So we did the extended breastfeeding thing. We did the child led weaning thing. We did the attachment parenting, gentle parenting, vegetarian, babywearing, eco-conscious, green thing. And you know what? It made me fat.
Not really. But seriously, all my breastfeeding links are happy enough to tell me about the myriad benefits of extended breastfeeding, for mom, for baby, for family. But I haven’t found as many that corroborate my experience–from 18 months on, each feeding Peanut dropped, I gained a pound. When he weaned, I gained 5.
That’s not nice.
My theory (disclaimer: I made this up. I like to make stuff up. It makes me feel all smarty-pantsy when people believe what I make up. It makes me feel all awesomely-smarty-pantsy when it turns out I’m right. Do your own research and let me know what you find): breastfeeding gives you superpowers because it produces oxytocin. That’s the body’s superhero hormone. You produce it when breastfeeding, in labor, and during orgasm. So it makes the world a happy place. It also counteracts stressby negating stress hormones. Guess what your body produces when you’re not sleeping? Stress hormones (cortisol, especially). Guess what cortisol makes you do? Gain weight. So not sleeping makes you fat because of all the cortisol coursing through your veins. Breastfeeding makes you thin because it burns calories to make milk, but also because it erases the late-night-wake-up-call cortisol injections.
So without the oxytocin, my body is really pissed we’re still not sleeping. Hence the poundage.

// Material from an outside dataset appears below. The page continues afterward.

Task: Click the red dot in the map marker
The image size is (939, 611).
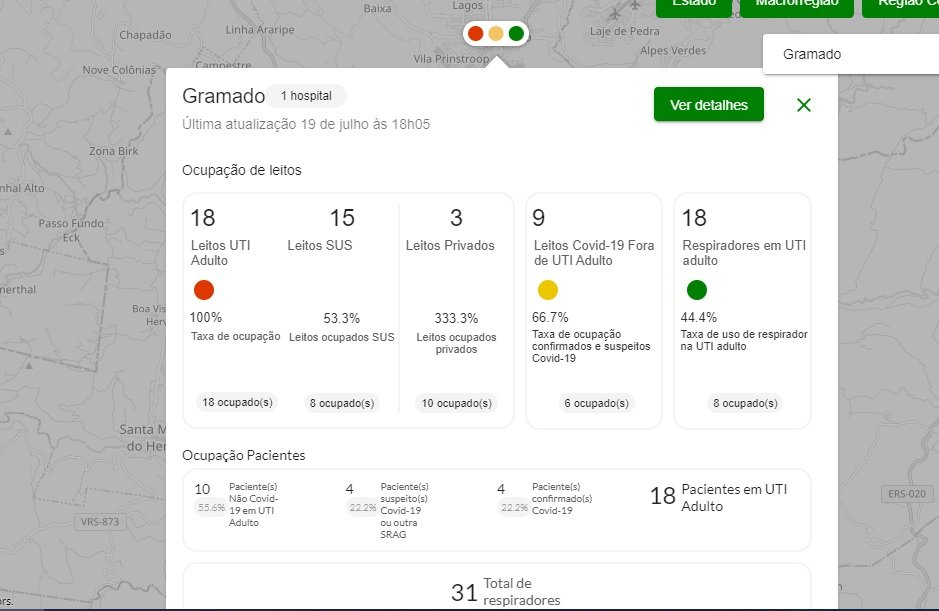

Yes, weaning made me fat. Breastfeeding made us all happy and attached and healthy and brilliant and whatnot. And now that he weaned himself (with the help of distraction–sunrise hide-and-seek-with-Daddy for a week), I’m going to build back more bone than I had before the pregnancy.
But damned if I didn’t build back more energy stores than I had before the pregnancy, too.
Come on, Buster, sleep. ‘Cuz mama don’t fit in her clothes no more.